Family Updates

Routine... suffocation... is it Thursday yet?

Today their enthusiasm is suffocating. Endless questions, snuggles, and even giggles wear me out. A trip to the North Pole is laced with so many requests for milk and just one snack that the ten minute game of pretend feels like an entire day.

Is it Thursday yet? It must be.

I try to take a stolen minute for myself, but get caught and as I'm dragged back to the North Pole, or China, or wherever else we've paddled or ridden a train to this afternoon, I stomp my feet like a two year old and throw my head back, stifling moans and groans of boredom.

It's the routine.

Even baking cookies has become routine. I believe it's time to hang up the apron.

When things become routine, I stomp and yell and want out.

I dream of luxurious trips to the gym to walk on the treadmill, of afternoons spent at coffee shops with books, friends, or both. Of dropping my kids off at school and having the day to make less routine.

We have to make it less routine. There's no waiting for then. There is only now. That's what I tell myself.

So I walk back to the North Pole where I listen as Santa's Workshop is explained to me by a three year old, filled with animation as he tells me the part about the elves. I'm climbed on by a one year old who thinks she needs to be close enough to somehow get into my skin. Literally. But her cheeks are soft and she smells of soap and sweetness.

I wait with bated breath as my husband walks through the door. We sit down and consume our carefully prepared dinner {please don't make me count how many nights in a row I've made dinner... } and I wail inside. Screaming with frustration as a child climbs onto me, not able to give me enough room to bring spoon to mouth. Suffocating.

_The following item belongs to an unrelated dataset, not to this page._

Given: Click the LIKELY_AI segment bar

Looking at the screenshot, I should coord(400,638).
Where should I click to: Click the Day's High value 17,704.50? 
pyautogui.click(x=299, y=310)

After dinner I find a reason to leave for a few minutes. Practically beg to take the keys and get some fresh air. I wonder around the grocery store, a trip for $5 worth of Ibuprofen turns into a $30 grocery run. But the trip is out of the norm. A way to break free for a moment. To walk at my own pace. To live free from little, and big, tugs at the knees.

On the ride home I listen to NPR and think grown up thoughts for a few minutes.

And then it's less. And I'm more.

It's going to be okay.

Tomorrow, somehow, we will break routine. Live on the edge, bake brownies instead of cookies. Something.

And I won't ask if it's Thursday yet.